Know what's worse than having the flu? Not having it, that's what. Turns out this bug I have is just one of your garden-variety common colds. I wish I were sicker, and here's why: with the flu, I get to call in sick, veg out all day, and sleep like Pauline Kael writing a Star Wars review. Because I have only a cold, though, I have to do all the things I normally do, but with a dull ache in my bones, watery eyes, and more congestion than 5 o' clock traffic.
You know that movie Pi, where the guy drills a hole in his skull because he has a really bad headache (not sure if that's accurate, because I've never actually seen the film, but it sounds cool)? This infernal runny nose is making that idea look enticing. Instead, for my sake and yours, I've compiled a far-from-extensive list of movies to watch when you're sick:
The Andromeda Strain
I first saw this film in my 12th grade physics class.

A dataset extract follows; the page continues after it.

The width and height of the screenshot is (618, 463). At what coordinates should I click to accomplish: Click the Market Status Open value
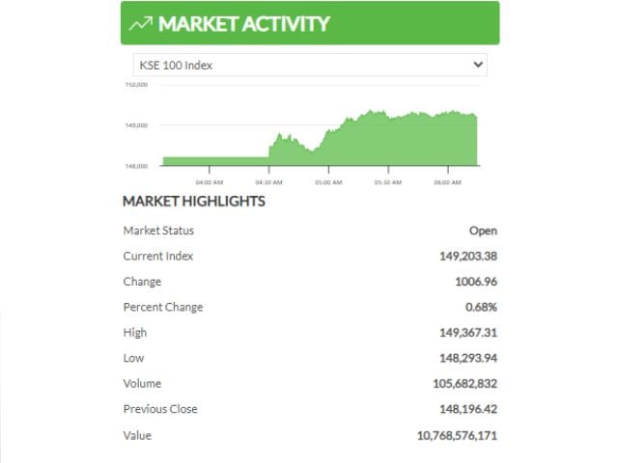click(x=483, y=231)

(I first saw The Dead Zone in my 12th grade psychics class. It was decent, but wholly predictable.
C'mon, that was good, admit it.)
Anyway, our teacher, Mr. Cohen, must have been hungover or something and just happened to have a video cassette of the film lying around, because I still don't understand how The Andromeda Strain relates to physics. I don't think I have to tell you that I attended school in Canada.
Still, pretty good flick.
Ferris Bueller's Day Off
Life moves pretty fast. If you don't stop and look around once in awhile, you could miss it.
Words to live by.
I can't for the life of me remember the plot of this, but I think it was pretty good. That may be because I saw it as the second film at a drive-in double feature, and the first film was Batman Forever. Or it could be because I was higher than Tokyo real estate.

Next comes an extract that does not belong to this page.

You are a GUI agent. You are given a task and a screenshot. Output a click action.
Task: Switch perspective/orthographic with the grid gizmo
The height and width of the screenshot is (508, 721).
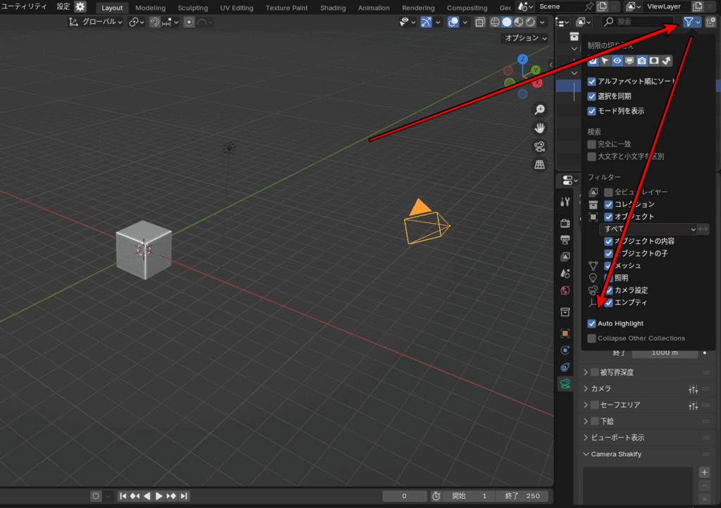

Goodfellas is always a good (perfuse apologies for the redundancy) film to watch, but I've seen it with a temperature of 104°F (40 degree Celsius, or 563.67 degree Rankine for all you eggheads), and it still holds up. The scene where Ray Liotta, dressed like a giant syringe, chases Paul Sorvino around Yankee Stadium in slo-mo while they both hum the theme song from The Odd Couple is particularly memorable. But the part where a 12-inch, fang-toothed Robert DeNiro leaps out of the television and starts hunting under my ex-girlfriend's sofa for his stolen gold is kinda scary.
Reefer Madness for fine young cannibals. When my Vlad The Impaler screenplay is eventually optioned (titled A Lot At Stake, in case any hotshot Hollywood producers are reading), I'm demanding that Robert Carlysle play Vlad Tepes.
An excerpt from the screenplay:
Vlad: Did you bring the cards?
Vlad: The cards, the last thing I told you was to mind the cards!
Page: Well, I've not brought them.
Vlad: It's fucking boring after a while without the cards.
Page: I'm sorry.
Vlad: Bit fucking late, like.
Page: Why didn't you bring them?
Vlad: 'CAUSE I FUCKING TOLD YOU TO BRING THEM, YOU DOSS CUNT!
[Vlad bites page's neck; lots of blood while RUN DMC's It's Tricky plays]
Too many to list individually, so here are the creme de la creme:
- Dawn of the Dead (original)
- Night of the Living Dead
- Sean of the Dead
- Dead People Eating Living People Until The Living People Are Dead
- Mona Lisa Smile*
*Sorry; like my Simile Generator 3000, my Irony Inventor 4.0 is similarly disabled.
War of the Worlds
No matter how bad my day was, and regardless of how crummy I feel, it's comforting to know that an entire race of aliens from outer space was wiped out by a virus that, at its most formidable, forced me to stay in on a Friday night (stupid virus, I would have done that anyway) watching Project Runway because I'm too weak to wrest the remote control from my wife's talon-like grip.